(Saved entries)
■ ■ ■

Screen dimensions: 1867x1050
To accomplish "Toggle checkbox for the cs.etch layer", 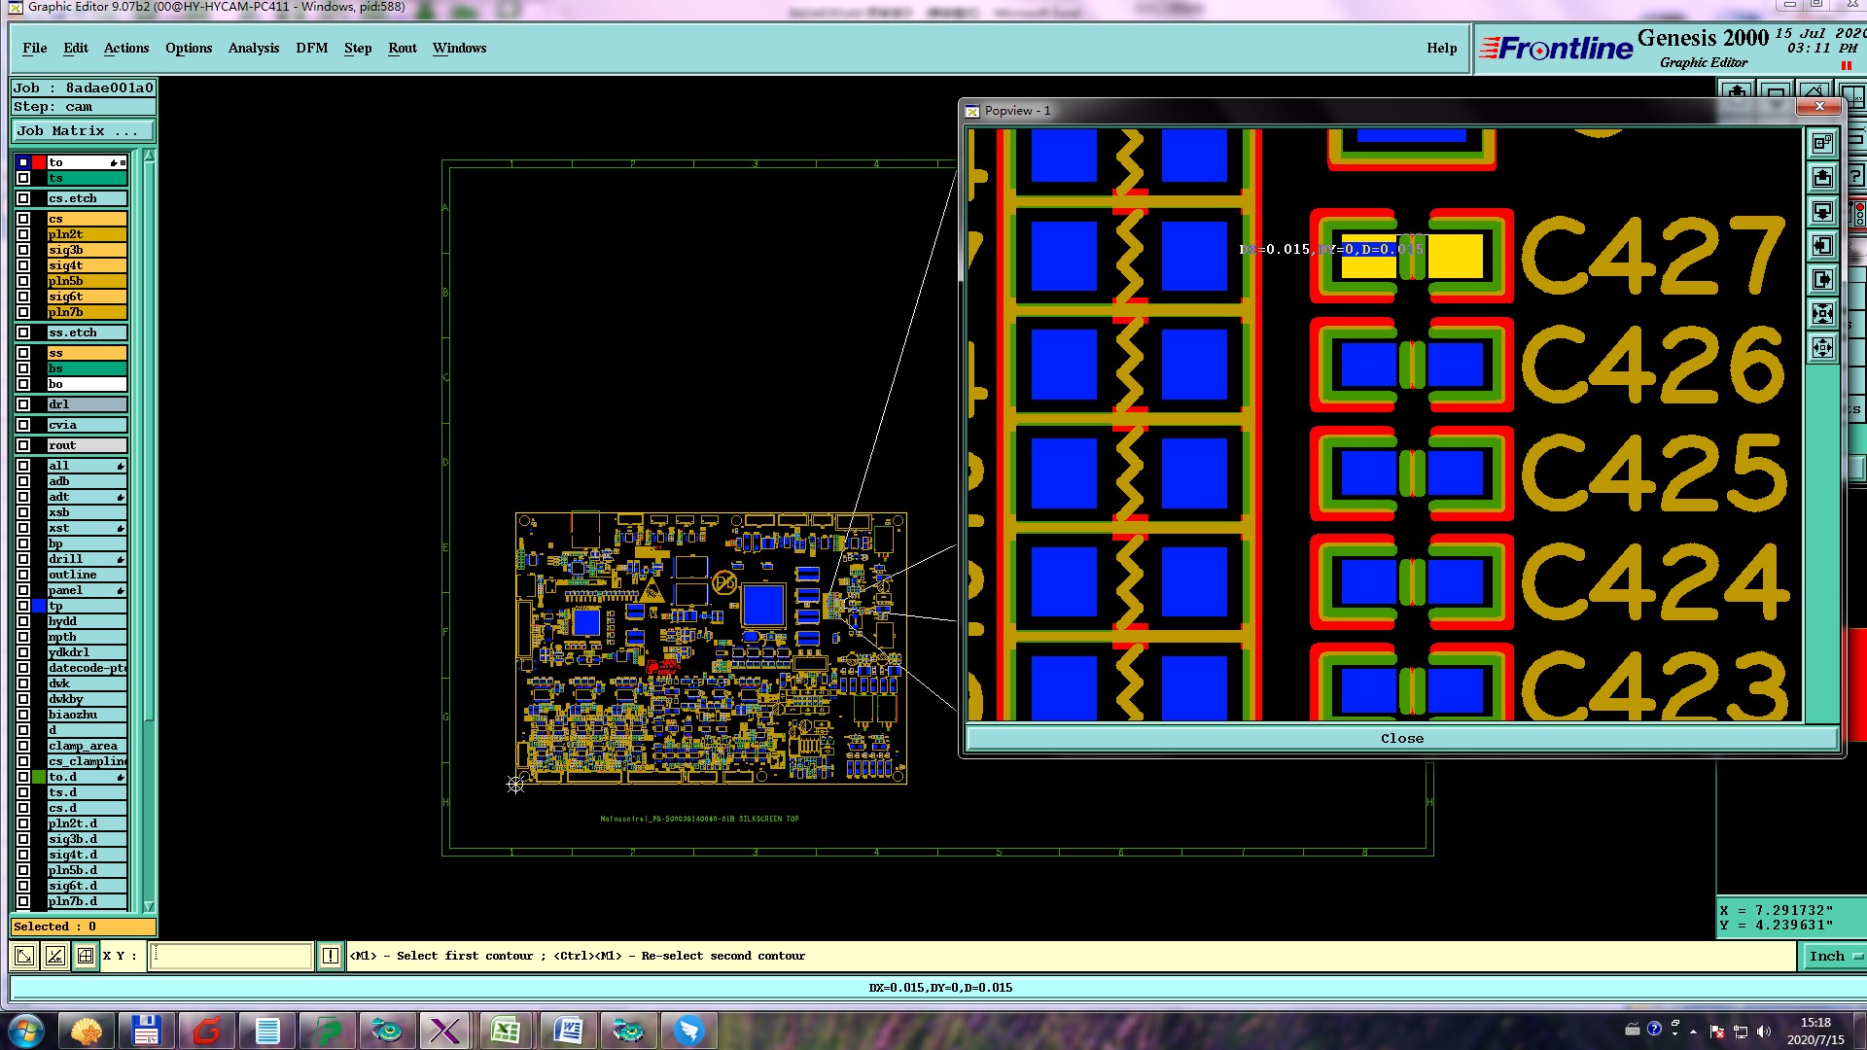I will [x=23, y=198].
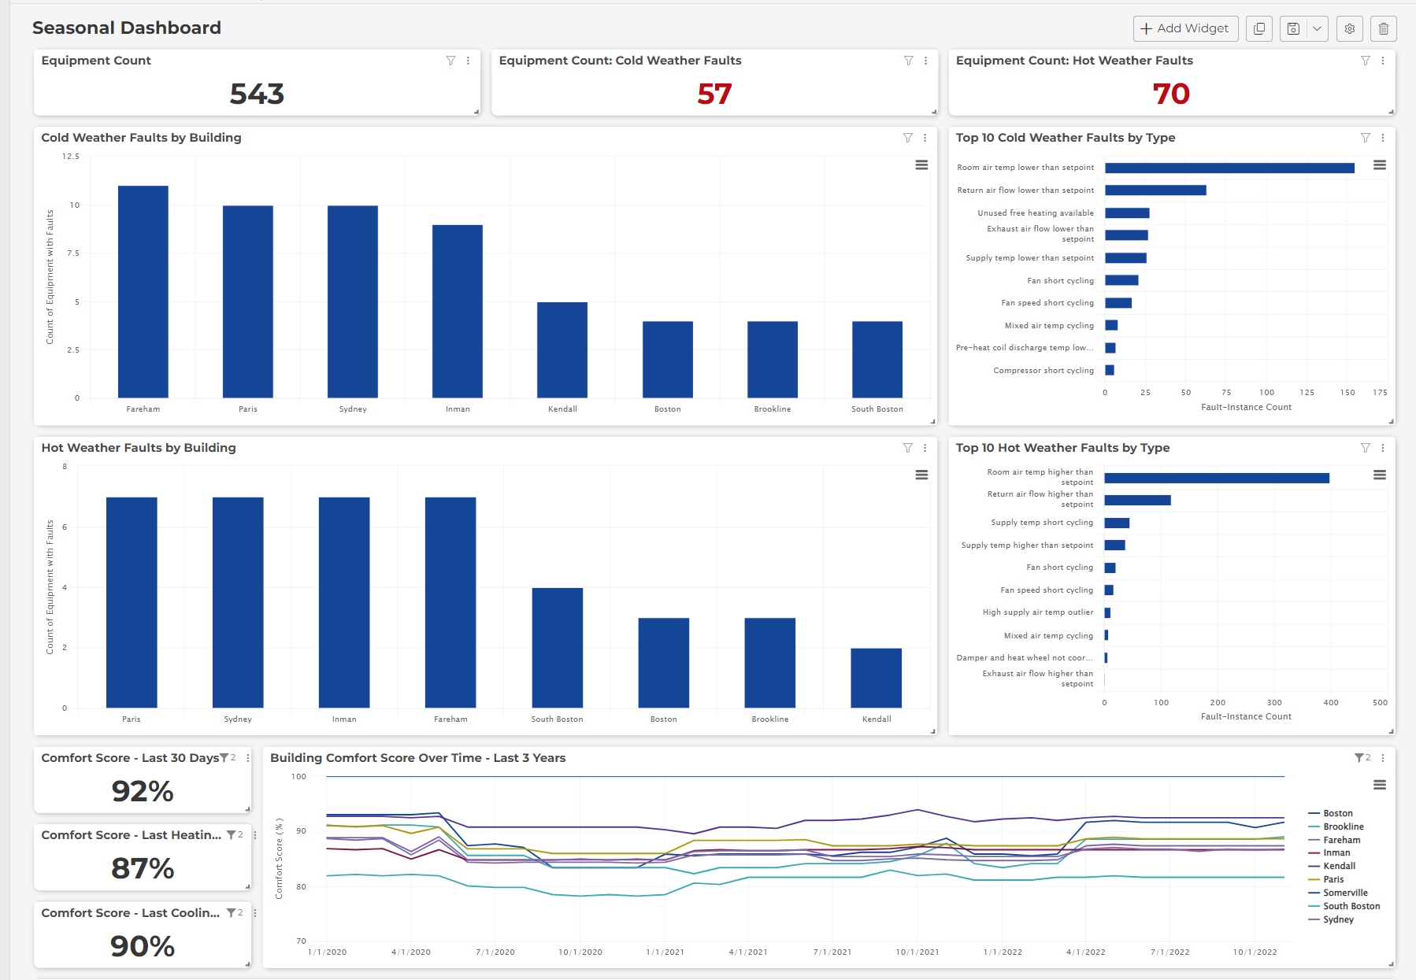This screenshot has height=980, width=1416.
Task: Open the kebab menu on Hot Weather Faults by Building
Action: (924, 448)
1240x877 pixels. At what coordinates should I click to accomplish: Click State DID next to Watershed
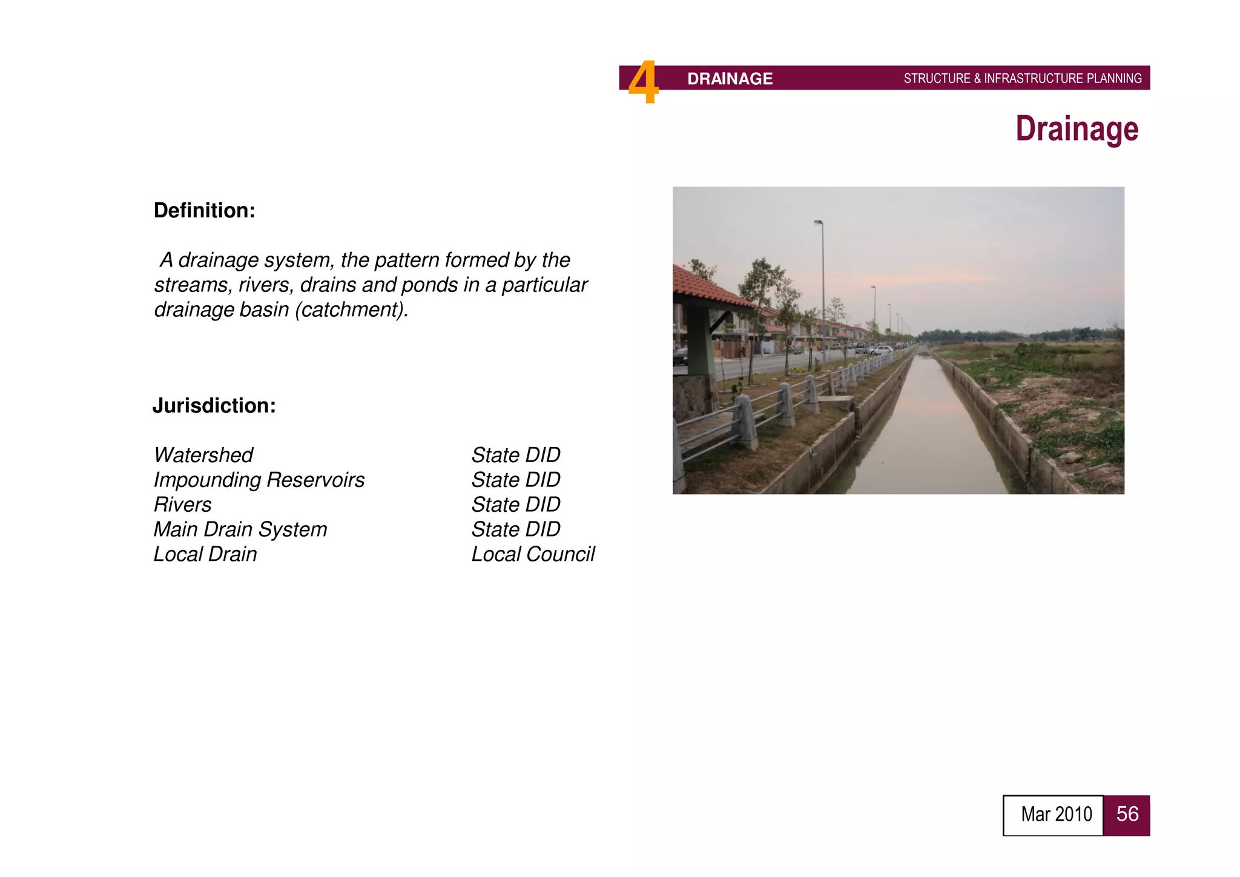516,455
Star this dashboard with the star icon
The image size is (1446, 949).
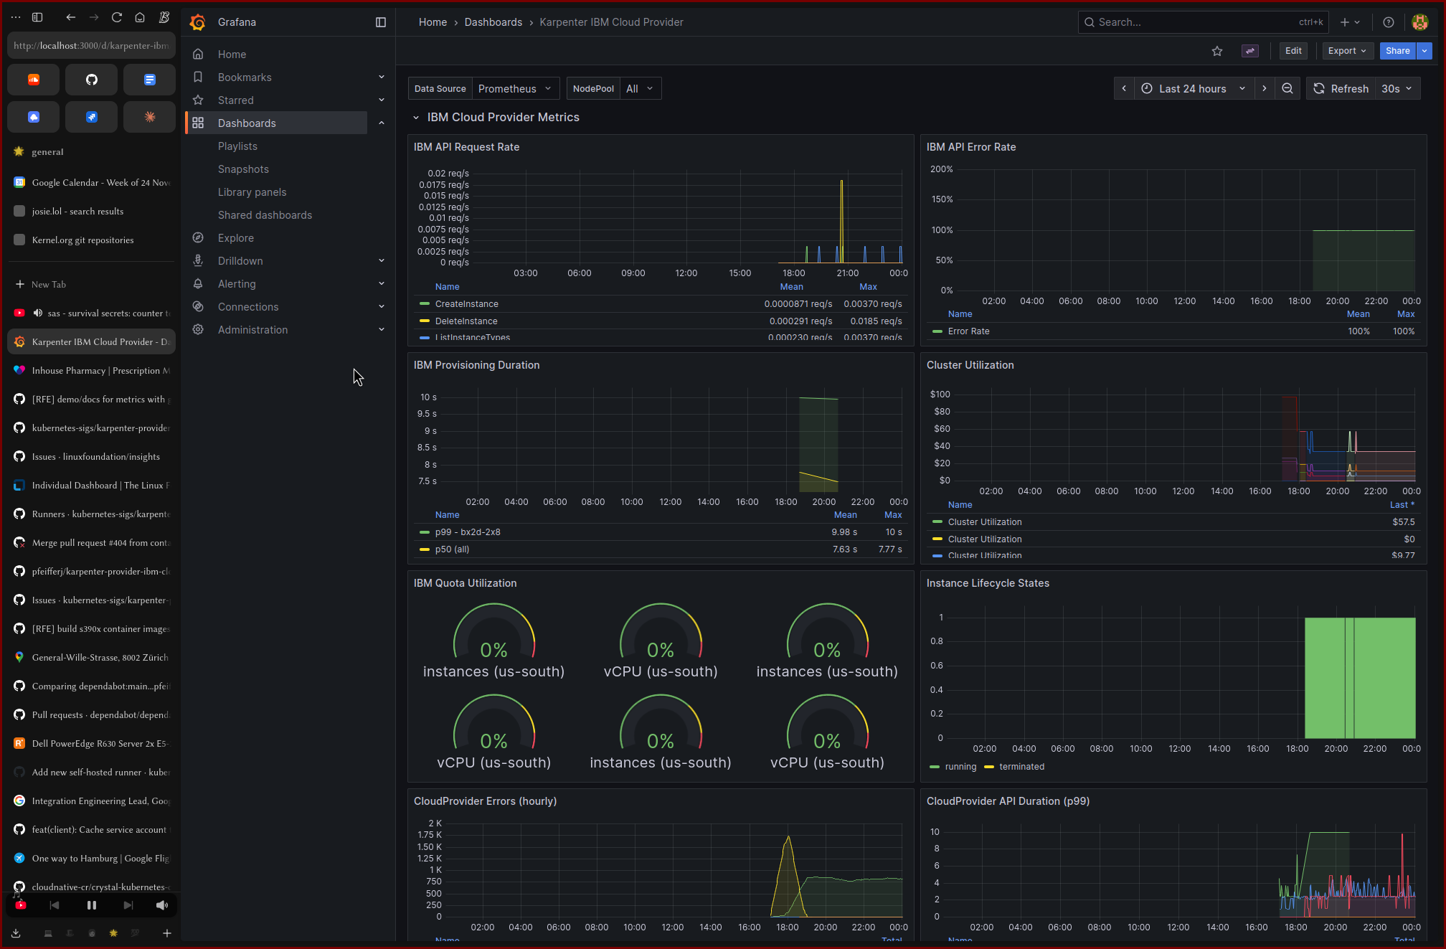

■ ■ ■

> _ASSIGNED TASK_
Emit the lines of the data above from the one containing "Star this dashboard with the star icon" through its final line, both endpoints included. Pictures do not belong in the output.

> _RESULT OF THIS EXERCISE_
Star this dashboard with the star icon
The image size is (1446, 949).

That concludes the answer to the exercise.